Der Professor grinst breit. “Das bleibt noch geheim, aber es wird super, wenn es mal funktioniert!”

Solange ich meine einfachen Zusatzpunkte bekomme, würde ich auch nicht weiter nachfragen, um ehrlich zu sein…

Die Sache mit der Projektarbeit hat sich jetzt sowieso erledigt. Cyril wird jetzt einfach zu seiner Unterkunft gehen und Sudri morgen früh als Idiotin beleidigen.

“Alles klar, Professor. Ich mache mich dann wieder auf den Weg. Schönen Abend noch.”

Mit beiden Händen in der Hosentasche begibt sich Cyril zur riesigen Holztür, als Wagner ihn noch stoppt.

“Herr Mulligan, hören Sie mal…”

“Hm?”

“Bitte passen Sie auf sich auf.”

“Huh? U-uhm, ja. Mach ich.”

“Nehmen Sie sich vor ihnen in acht. Sie agieren bei Nacht.”

“B-bitte was?”

“Sie haben bestimmt schon von diesen Leuten gehört.”

“Uh…”

“Penumbra.”

“Penum-…bra?”

“Exakt, es handelt sich um eine Terrorgruppe, die seit Kurzem an dieser Akademie aktiv geworden ist. Ich meine das ernst. Ich weiß, dass Sie eine sehr gelassene Person sind, aber die Gefahr die von Penumbra ausgeht ist nicht zu unterschätzen.”

“Hm.” Cyril nickt.

Penumbra… Eine Gruppe, die vor kurzem aktiv wurde…

Könnte der geheimnisvolle Maskenmann etwa zu ihnen gehören?

Weiß der Professor, dass Cyril den maskierten Mann morgen treffen wird?

Soll das eine Warnung sein?

“Ich bin für ihre Fürsorge dankbar, aber Sie müssen sich keine Sorgen um mich machen. Wirklich.”
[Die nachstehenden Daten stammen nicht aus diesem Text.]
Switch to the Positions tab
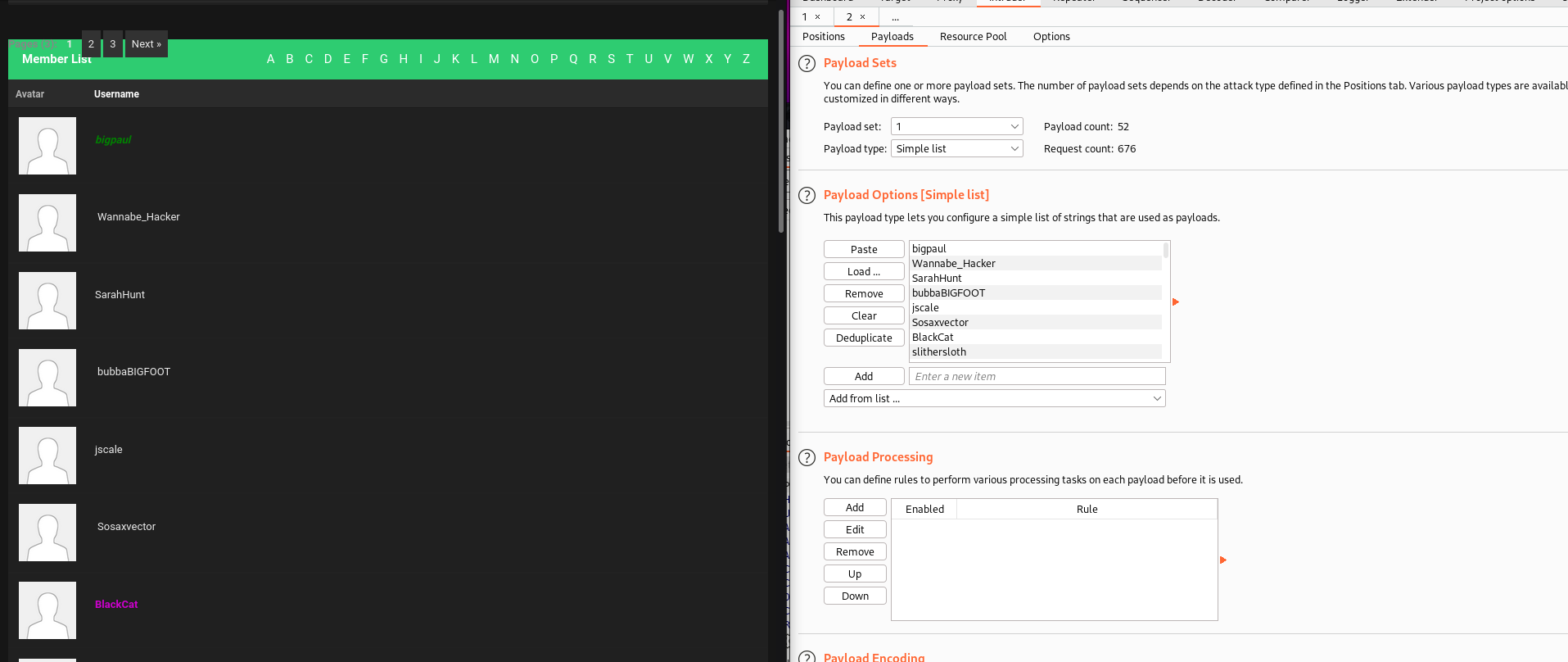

Wagner schaut kurz misstrauisch, doch dann ziert sein junges Gesicht wieder ein Grinsen:

“Natürlich. Entschuldigen Sie. Ich wünsche Ihnen ebenfalls einen schönen Abend.”

Cyril wirft dem Professor ein Lächeln zurück. Seine “Projektarbeiten” sind zwar fragwürdig, aber Wagner scheint sich aufrichtig um seine Studenten zu sorgen.

Sollte Cyril Isabell vielleicht doch nicht treffen?

Ob Falle oder nicht: Könnte ein Mitglied von Penumbra wirklich eine Gefahr für einen unauffälligen Mann aus dem gemeinem Volk werden? Jemanden wie Cyril?